Разорвав листок, Степан выбросил клочки в окно, и, подхваченные береговым бризом, они исчезли навсегда.
Часть третья. Крушение
1
Начались шумные, для всех трудные редакционные дни, которые обычно предшествуют партийным конференциям. Журналисты «Маяка» и внештатные сотрудники работали много. В каждом номере газеты шли целые полосы под рубрикой «Накануне окружной партийной конференции». Основное место в этих подборках отводилось итоговым материалам по экономике округа, и каждому сотруднику представилась возможность выступить с большими полотнами, как торжественно выражался Пальмин. Выяснилась интересная деталь. Молодые журналисты лучше справлялись со своими задачами, чем Сальский и Гаркуша. По этому поводу Дробышев, усмехнувшись, сказал, что таков прямой результат идиотской узкой специализации журналистов, проводившейся в старой печати и отомстившей репортерам отмиранием некоторых мускулов.

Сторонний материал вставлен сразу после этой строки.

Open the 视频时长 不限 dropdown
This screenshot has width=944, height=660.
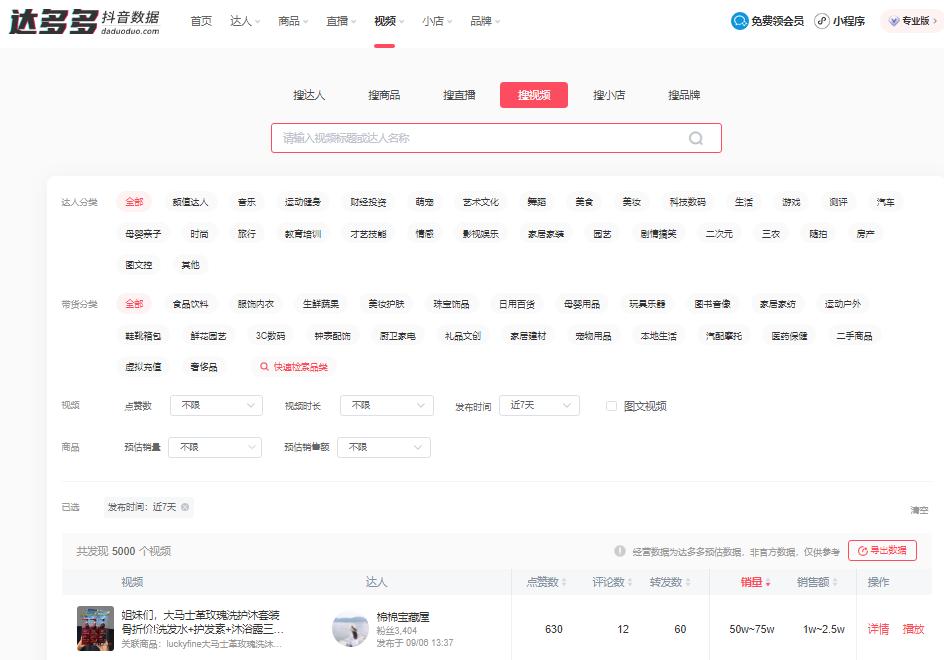pyautogui.click(x=384, y=405)
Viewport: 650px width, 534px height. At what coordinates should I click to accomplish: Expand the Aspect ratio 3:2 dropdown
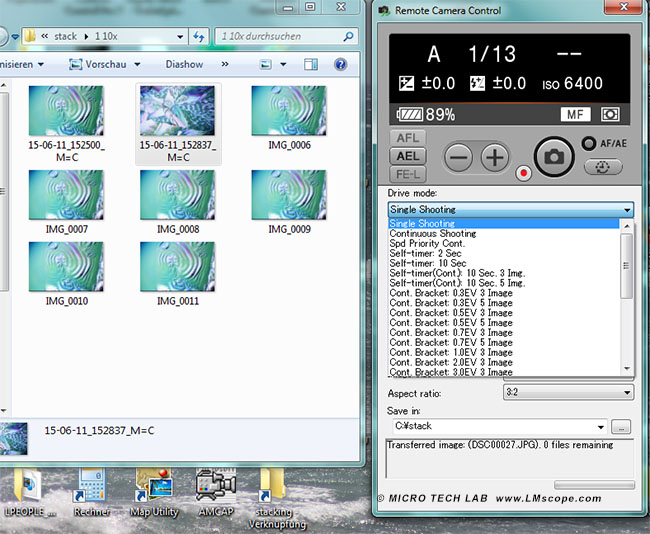568,393
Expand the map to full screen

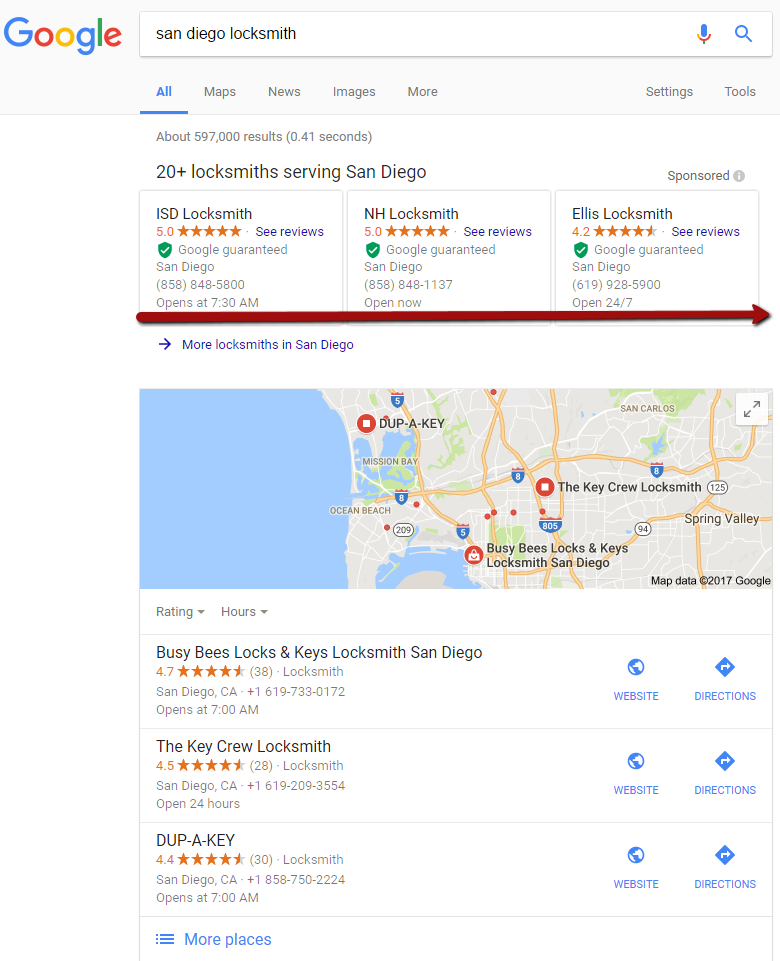pos(751,409)
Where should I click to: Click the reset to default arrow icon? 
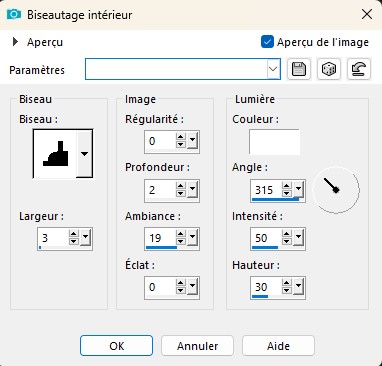[359, 69]
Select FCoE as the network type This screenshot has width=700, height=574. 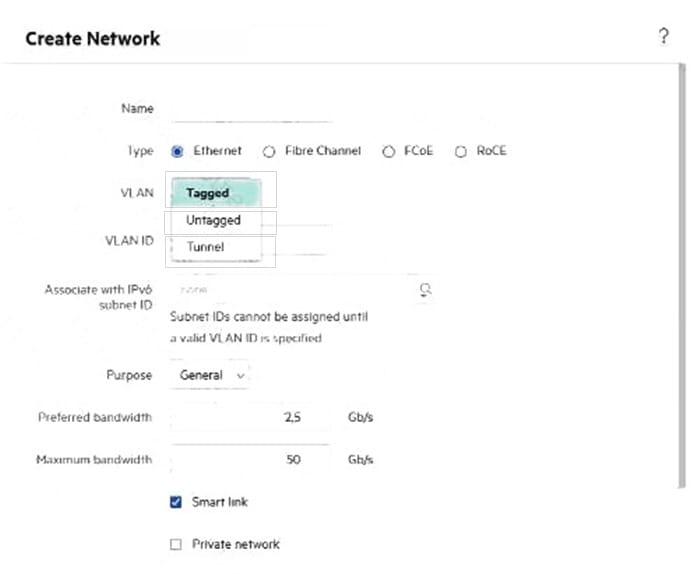(388, 152)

В один и тот же день Одуванчик, не без помощи Степана, блеснул очерковой корреспонденцией о первых достижениях мелкого торгового судостроения, а Сальский позорно провалился со своей убийственно цифровой статьей о работе порта, вызвавшей у Дробышева приступ острой зубной боли.
— Мне никогда не приходилось писать экономических статей, — оправдывался Сальский. — Лучше дать сотню трехстрочных семечек, чем один арбуз в двести строчек.
— Вы хотите сказать — один кирпич, мучитель! — поправил его Дробышев, держась за щеку.